Last month I bought pie weights which I don’t use often but now have available in lieu of random oven-proof objects to hold down a pie shell for blind baking so that it doesn’t bubble up in the oven. Yesterday I bought a meat mallet. I will no longer pound chicken breasts with a hammer to thin them for chicken piccata. I almost bought a Japanese spider strainer but decided I may not need one because I have a slotted spoon and a traditional strainer. Though the old strainer is dented and a bit rusty, it will suffice.

 

I am usually a proponent and exemplar of restraint in purchasing unnecessary “stuff.” But I am getting old and have lately experienced a desire to purchase a number of the simple but useful items that make for a well-equipped kitchen. You can add a two dollar pie shield to the list.

 

I didn’t learn anything much about cooking or baking as a child. Through much of my adulthood, I’ve had other things on my mind. Cooking was secondary, probably tertiary or quaternery (I had to look that up). And I had little ability to indulge myself, which is probably the major reason for my sub-standard kitchen. So it is a great pleasure to have and use these simple items.
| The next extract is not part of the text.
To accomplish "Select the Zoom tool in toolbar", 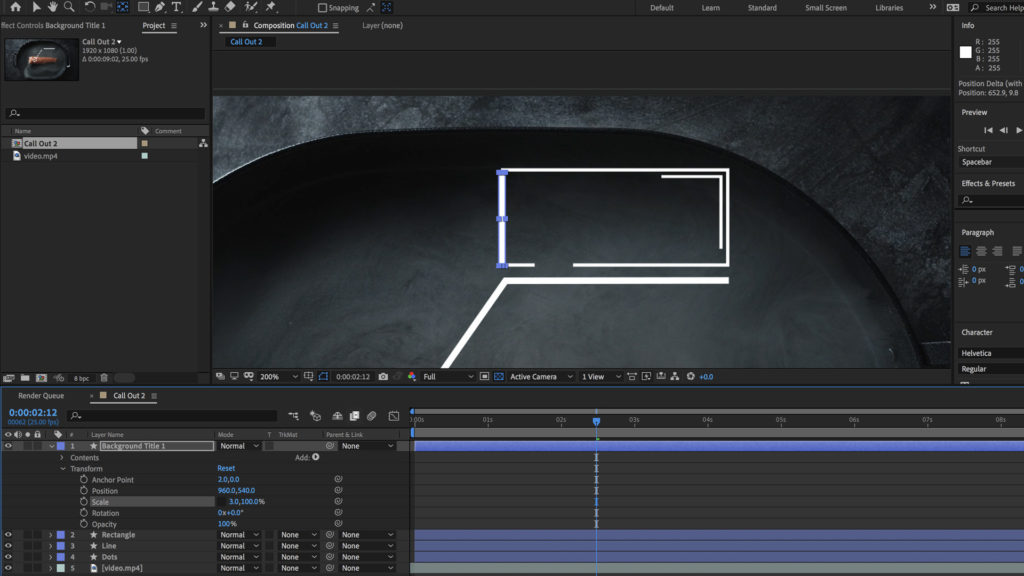I will click(x=69, y=7).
And it is increasingly enjoyable to engage in the straightforward, usually successful and pleasing acts of cooking.  For another person the belated discovery of science fiction books or a talent for singing madrugals might bring surprising pleasure. For me, of late, it has been pie weights and meat mallets.

 

My pleasure is a sign of aging. It is clear to me that I don’t have forever to make use of a rapid-read digital meat thermometer. I don’t have forever to find out what profiteroles are and try to make them. I may only make them one time in my whole life.

 

I will continue to advocate for consciousness about products and purchases and to nag and likely annoy my friends about the need to buy bamboo or sugarcane toilet paper rather than flush the boreal forest down the toilet (how sensitive is your bum, really?). But I may that Japanese spider strainer, and make good use of it.